|
From: | Thomas Lord |
Subject: | Re: Emacs vista build failures |
Date: | Tue, 15 Jul 2008 01:52:25 -0700 |
User-agent: | Thunderbird 1.5.0.5 (X11/20060808) |
Lennart Borgman (gmail) wrote:
Thomas Lord wrote:The most important thing in such a large effort as a complete system is the standards: standards for coding, for documentation, for source code management, for configuration, build, install, patching and rebuild/reinstall, and uninstall.Yes, standards is the key to success.There are probably other areas for standards that could be mentioned too. One could for example think about OpenOffice and the struggle to implement an open standard for word processors.
Thanks. Layering matters there, in my view:Getting source code management, configure, build, install standards right makes application level (e.g. functionality at the level of OpenOffice) easier to standardize on -- because you can then publish working, useful, reference implementation *components* to deal with those app-level standards.
I find it hard to imagine that GNU/Linux will not be dominating when there are (in a bright future) adequate standards.
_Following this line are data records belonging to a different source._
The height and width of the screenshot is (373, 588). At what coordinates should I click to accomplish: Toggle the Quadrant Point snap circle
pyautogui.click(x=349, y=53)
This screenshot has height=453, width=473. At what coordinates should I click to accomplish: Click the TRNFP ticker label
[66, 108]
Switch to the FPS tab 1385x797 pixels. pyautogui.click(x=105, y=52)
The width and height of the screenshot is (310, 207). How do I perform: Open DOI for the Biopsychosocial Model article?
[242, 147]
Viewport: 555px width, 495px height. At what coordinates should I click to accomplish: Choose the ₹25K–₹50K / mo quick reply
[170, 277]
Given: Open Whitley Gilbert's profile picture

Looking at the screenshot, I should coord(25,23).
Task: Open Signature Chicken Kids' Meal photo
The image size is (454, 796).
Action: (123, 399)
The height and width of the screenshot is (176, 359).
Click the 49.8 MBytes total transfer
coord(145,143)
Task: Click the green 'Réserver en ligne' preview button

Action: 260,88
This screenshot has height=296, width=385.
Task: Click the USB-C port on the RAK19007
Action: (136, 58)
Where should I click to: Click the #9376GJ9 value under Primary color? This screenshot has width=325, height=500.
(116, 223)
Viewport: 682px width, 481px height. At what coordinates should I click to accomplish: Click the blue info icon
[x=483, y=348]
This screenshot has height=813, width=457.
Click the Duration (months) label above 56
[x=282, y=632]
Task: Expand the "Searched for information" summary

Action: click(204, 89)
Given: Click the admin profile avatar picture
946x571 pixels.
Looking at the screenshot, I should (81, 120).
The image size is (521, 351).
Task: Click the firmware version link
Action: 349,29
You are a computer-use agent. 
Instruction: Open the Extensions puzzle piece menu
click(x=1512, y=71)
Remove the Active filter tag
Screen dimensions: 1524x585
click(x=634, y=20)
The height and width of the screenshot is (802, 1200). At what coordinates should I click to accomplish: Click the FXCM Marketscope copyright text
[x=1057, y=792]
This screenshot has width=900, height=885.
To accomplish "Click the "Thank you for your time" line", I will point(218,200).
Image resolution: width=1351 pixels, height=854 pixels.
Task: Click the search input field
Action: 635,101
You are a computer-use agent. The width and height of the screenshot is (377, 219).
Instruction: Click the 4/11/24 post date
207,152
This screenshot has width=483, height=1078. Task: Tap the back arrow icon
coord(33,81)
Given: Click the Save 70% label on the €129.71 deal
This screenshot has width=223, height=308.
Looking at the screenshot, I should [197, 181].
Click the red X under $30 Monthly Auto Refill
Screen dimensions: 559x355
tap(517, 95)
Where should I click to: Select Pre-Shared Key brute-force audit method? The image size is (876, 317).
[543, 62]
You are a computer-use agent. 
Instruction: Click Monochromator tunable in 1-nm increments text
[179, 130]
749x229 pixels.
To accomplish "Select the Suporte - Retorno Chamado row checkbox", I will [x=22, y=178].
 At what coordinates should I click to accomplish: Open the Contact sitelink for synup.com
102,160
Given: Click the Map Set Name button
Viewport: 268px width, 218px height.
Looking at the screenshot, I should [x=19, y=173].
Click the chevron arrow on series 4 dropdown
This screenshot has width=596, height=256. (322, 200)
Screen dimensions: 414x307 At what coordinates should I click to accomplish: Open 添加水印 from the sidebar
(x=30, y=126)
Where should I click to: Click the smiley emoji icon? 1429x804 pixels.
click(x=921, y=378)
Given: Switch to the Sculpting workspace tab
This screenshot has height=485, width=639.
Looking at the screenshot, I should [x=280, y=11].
Before that time I find it hard to believe that GNU/Linux can dominate.This is because standards makes it much easier to build on the work of others - and the idea of doing that is at the bottom of GNU/Linux IMO.
Right. "Composability" (of source components) is the thing to optimize. From there, things can grow without giving over freedom (via licensing or more subtle controls) to intermediaries. The GNU project, per say, has failed and needs a reboot.